We continue our journey for approximately another fifty kilometres down a dust-covered, unpaved road, reaching the parish of Our Dear Lady of Fatima in Ypehu in the mountains of Amambay, a stone’s throw from the Brazilian city of Paranhos. We are welcomed there by Mother Beatriz. She is the Reverend Mother of the small local community of the Missionary Sisters of the Teaching and Atoning Saviour.

From their convent base, the Peruvian nuns carry out pastoral care in thirteen chapels. The furthest of these is 41 kilometres away. However, all of these chapels can only be reached by deeply fissured roads that put their long-serving all-terrain vehicle to the test. A priest based in Brazil visits these villages four times a year. During Easter Week, a delegate of the bishop of Ciudad del Este comes to celebrate the sacrament of Confirmation.

In Ypehu, the Protestant sects from Brazil are Mother Beatriz’s greatest worry. The churches “Assembly of God”, “Elohim Christian Church” and even the Pentecostal church “God is Love” of Pastor David Miranda are all to be found within a short distance. “The Elohim Christian Church targets poor people, distributing food and offering classes to them. This is the main reason why people go to this sect. The pastor forces them to attend divine services. However, they still attend our liturgy on Sundays. The people want to have their children baptized in the Catholic church because they have a deep faith and they greatly revere Our Lady of Caacupé,” the Peruvian missionary sister explains.

“In the past, five to ten people came to Mass. However, since the nuns came here, the church is always full,” confirms a parishioner whom we meet in the church garden. The missionary sisters Mother Beatriz and Sisters Adriana, Edith and Felicia, however, assure us that should a priest come to live permanently in the parish once looked after by the missionaries of Steyl, they would quickly leave the village to move to a different one that does not have a priest. “That is our charism!”

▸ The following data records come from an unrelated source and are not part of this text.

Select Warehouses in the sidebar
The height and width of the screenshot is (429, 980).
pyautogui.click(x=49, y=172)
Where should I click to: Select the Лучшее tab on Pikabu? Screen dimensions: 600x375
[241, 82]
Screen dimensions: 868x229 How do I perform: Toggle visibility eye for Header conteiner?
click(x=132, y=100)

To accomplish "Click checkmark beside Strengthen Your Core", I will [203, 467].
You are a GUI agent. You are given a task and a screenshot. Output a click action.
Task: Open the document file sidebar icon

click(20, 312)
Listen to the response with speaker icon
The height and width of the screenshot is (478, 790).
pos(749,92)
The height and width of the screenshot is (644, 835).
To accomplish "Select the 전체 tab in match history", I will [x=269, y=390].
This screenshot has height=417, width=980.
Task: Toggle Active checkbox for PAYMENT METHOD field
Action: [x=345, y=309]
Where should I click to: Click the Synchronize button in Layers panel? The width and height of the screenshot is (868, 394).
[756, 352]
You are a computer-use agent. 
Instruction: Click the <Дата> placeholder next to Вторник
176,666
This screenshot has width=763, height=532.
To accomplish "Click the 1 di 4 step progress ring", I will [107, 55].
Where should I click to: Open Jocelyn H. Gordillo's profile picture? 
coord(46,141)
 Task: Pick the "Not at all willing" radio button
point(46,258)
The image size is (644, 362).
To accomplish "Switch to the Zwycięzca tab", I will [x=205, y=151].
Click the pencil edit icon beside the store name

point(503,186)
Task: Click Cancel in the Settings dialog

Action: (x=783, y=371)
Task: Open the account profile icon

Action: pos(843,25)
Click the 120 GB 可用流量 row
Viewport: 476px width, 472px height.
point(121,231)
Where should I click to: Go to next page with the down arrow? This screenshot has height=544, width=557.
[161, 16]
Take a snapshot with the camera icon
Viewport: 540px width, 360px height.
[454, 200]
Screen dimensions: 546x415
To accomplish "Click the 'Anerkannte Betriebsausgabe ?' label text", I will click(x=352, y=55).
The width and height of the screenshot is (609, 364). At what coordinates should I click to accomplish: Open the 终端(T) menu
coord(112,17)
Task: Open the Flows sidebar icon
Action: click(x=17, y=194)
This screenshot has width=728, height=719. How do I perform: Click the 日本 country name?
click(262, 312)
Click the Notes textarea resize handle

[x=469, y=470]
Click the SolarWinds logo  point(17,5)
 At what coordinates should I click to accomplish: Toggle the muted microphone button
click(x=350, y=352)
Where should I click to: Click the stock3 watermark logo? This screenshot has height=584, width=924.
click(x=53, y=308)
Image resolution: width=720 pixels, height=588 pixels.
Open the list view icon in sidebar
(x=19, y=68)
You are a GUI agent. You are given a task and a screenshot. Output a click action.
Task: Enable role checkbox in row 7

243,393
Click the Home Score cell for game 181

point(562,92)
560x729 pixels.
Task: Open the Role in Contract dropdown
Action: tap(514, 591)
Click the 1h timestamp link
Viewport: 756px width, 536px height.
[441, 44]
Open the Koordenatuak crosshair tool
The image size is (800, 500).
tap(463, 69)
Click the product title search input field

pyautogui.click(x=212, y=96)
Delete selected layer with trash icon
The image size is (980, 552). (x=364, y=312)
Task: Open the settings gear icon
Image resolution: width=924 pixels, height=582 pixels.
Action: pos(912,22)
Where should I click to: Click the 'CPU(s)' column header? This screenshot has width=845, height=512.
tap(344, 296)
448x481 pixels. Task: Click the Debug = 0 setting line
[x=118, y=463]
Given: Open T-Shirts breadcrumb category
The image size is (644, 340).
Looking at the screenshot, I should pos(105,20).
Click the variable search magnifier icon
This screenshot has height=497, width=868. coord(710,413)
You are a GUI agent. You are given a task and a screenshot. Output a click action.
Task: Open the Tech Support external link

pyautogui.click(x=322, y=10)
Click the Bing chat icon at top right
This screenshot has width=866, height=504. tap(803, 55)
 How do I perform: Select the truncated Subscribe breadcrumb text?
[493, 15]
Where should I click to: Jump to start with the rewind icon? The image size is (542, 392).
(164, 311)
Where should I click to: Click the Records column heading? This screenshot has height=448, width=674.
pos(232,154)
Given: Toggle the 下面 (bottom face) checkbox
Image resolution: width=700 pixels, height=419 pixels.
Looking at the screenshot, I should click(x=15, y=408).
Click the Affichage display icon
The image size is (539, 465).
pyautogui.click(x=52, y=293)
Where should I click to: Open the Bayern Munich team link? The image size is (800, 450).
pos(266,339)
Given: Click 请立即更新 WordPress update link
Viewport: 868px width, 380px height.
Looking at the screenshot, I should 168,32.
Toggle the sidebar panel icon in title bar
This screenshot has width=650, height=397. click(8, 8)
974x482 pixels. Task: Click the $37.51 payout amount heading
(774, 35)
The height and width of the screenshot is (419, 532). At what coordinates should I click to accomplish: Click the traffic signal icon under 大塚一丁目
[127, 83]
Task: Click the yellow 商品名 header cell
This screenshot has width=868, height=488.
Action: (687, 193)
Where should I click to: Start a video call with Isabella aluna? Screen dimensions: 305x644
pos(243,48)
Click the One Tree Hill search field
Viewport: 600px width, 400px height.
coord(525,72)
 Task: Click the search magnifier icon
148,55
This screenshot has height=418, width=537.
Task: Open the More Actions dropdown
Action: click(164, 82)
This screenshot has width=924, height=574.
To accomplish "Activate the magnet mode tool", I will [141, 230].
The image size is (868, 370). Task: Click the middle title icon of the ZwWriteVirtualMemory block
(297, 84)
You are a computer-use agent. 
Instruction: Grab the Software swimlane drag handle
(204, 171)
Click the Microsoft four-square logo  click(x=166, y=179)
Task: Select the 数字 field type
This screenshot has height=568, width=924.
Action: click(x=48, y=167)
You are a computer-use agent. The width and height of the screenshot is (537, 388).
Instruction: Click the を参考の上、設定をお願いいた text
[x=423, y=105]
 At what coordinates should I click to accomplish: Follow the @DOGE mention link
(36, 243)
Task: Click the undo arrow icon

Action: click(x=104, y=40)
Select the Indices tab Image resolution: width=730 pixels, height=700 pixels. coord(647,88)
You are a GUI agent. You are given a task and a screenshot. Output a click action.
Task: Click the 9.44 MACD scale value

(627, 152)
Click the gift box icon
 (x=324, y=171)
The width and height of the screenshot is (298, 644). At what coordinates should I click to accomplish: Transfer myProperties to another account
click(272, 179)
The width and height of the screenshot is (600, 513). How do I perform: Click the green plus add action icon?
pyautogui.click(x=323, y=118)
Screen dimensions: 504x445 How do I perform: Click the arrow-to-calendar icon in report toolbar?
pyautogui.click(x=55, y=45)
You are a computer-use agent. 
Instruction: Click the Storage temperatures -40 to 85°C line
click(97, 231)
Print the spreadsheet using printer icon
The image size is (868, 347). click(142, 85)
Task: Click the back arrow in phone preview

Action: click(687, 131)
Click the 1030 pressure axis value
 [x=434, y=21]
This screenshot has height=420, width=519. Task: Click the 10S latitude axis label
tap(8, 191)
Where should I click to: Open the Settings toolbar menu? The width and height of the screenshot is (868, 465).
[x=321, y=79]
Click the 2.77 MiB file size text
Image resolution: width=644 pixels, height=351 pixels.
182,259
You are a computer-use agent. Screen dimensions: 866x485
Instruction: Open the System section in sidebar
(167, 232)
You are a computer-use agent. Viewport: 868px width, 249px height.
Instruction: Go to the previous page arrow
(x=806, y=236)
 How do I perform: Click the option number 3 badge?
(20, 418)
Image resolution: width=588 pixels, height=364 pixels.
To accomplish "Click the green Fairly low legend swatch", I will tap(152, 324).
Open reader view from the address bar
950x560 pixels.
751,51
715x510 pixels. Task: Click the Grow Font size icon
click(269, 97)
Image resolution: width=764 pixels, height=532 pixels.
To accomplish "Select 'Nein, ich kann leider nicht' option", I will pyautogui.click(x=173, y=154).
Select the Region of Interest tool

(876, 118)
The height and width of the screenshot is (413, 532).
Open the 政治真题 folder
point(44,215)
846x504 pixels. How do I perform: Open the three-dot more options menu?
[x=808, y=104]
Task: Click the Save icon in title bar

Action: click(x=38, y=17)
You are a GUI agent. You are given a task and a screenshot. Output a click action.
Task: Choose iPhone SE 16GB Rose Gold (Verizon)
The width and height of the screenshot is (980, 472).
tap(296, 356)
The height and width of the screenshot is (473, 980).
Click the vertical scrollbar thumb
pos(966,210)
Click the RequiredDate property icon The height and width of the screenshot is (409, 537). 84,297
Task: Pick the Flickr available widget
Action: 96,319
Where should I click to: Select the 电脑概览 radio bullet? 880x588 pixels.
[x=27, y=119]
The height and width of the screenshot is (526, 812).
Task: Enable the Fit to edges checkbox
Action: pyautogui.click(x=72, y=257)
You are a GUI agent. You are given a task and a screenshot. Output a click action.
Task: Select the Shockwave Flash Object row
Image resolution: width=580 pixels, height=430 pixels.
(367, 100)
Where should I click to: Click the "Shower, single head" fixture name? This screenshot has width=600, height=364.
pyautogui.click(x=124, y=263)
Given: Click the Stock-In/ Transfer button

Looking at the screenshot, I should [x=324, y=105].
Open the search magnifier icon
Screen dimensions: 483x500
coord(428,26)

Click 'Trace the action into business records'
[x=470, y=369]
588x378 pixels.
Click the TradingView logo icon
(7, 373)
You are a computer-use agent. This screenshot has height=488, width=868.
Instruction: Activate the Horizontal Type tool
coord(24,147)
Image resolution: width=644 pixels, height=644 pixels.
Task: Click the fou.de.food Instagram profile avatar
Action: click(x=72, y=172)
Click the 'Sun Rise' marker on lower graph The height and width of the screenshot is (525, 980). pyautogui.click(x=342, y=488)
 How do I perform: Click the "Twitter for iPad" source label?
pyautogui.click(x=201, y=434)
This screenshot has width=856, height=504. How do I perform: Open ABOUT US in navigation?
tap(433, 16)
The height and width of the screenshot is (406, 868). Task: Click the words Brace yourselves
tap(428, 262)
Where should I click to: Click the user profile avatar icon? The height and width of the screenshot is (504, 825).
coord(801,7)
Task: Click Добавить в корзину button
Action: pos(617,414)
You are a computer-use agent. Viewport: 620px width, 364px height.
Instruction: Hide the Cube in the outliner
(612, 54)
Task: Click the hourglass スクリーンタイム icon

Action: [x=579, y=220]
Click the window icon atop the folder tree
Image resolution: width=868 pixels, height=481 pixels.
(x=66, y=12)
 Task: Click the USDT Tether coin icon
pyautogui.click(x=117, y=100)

Over 400 Missionary Sisters of the Teaching and Atoning Saviour work at 38 missions in remote and inaccessible places in various Latin American countries. The sisters call these places Patmos after the Greek island on which St. John the Apostle lived in exile. From these missions, they often drive for hours on unpaved roads or even go by foot, ride donkeys or take ships to visit an isolated village or farm inhabited by just a few families. It is said that there, where the paved road ends, is where the work of the missionary sisters with their special charism begins.

Each year, Aid to the Church in Need helps the Missionary Sisters of the Teaching and Atoning Saviour through transport and training projects as well as aid to help pay their living expenses in Peru and Bolivia.